# seerosensorten.de zu empfehlen?



## RonnyS311 (10. Apr. 2013)

Hallo,

wollte mal fragen ob jemand Erfahrungen mit dem Teichpflanzenliferanten seerosensorten.de hat?

Klar im Moment kann man noch nichts pflanzen, aber informieren wollte ich mich schonmal, wo es was gibt. Und auf der Seite habe ich eine sehr große Auswahl gefunden, wo ich alle meine gewünschten Pflanzen gefunden habe.
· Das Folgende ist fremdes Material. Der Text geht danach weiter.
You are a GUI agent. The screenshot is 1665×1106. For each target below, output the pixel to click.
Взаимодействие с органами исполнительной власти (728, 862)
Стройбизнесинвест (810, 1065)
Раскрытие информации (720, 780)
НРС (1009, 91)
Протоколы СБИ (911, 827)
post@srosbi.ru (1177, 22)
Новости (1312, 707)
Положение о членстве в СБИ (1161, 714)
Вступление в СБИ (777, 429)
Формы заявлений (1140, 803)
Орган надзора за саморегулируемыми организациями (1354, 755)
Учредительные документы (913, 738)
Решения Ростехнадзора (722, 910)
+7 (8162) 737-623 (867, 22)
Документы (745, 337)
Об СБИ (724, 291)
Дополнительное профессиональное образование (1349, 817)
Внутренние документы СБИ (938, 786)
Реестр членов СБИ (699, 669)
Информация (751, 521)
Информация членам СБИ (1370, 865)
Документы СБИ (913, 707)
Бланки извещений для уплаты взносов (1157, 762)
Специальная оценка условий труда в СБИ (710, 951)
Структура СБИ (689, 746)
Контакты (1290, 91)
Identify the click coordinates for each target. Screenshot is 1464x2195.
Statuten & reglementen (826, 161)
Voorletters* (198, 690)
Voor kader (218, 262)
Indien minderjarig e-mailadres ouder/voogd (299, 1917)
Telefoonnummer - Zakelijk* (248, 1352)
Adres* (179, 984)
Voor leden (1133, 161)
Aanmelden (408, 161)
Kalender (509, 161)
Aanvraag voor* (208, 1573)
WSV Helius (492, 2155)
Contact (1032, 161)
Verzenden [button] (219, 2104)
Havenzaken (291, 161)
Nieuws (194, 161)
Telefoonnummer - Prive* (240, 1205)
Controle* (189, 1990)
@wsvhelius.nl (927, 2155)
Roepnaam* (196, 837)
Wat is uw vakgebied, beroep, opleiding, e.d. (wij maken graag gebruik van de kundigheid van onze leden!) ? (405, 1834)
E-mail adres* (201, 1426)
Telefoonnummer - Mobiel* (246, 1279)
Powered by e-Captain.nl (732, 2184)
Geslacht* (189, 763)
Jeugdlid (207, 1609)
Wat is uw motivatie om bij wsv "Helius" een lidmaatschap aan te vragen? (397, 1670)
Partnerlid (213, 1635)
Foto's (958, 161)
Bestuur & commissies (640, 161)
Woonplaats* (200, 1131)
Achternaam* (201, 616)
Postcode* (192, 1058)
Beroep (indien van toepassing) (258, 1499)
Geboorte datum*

Bekomme ich denn da gute kräftige Pflanzen, oder sind die zu mikrig im Gegensatz zu anderen? Wenn ja wo bekommt man kräftige Pflanzen?

Danke!


----------



## Christine (11. Apr. 2013)

*AW: seerosensorten.de zu empfehlen?*

Hallo Ronny,

kräftige Pflanzen müssen sich nicht unbedingt in Deinem Teich etablieren. Es kann genauso gut sein, das sie nur mit Dünger im Gewächshaus hochgepowert sind und dann in Deinem Teich schlapp machen.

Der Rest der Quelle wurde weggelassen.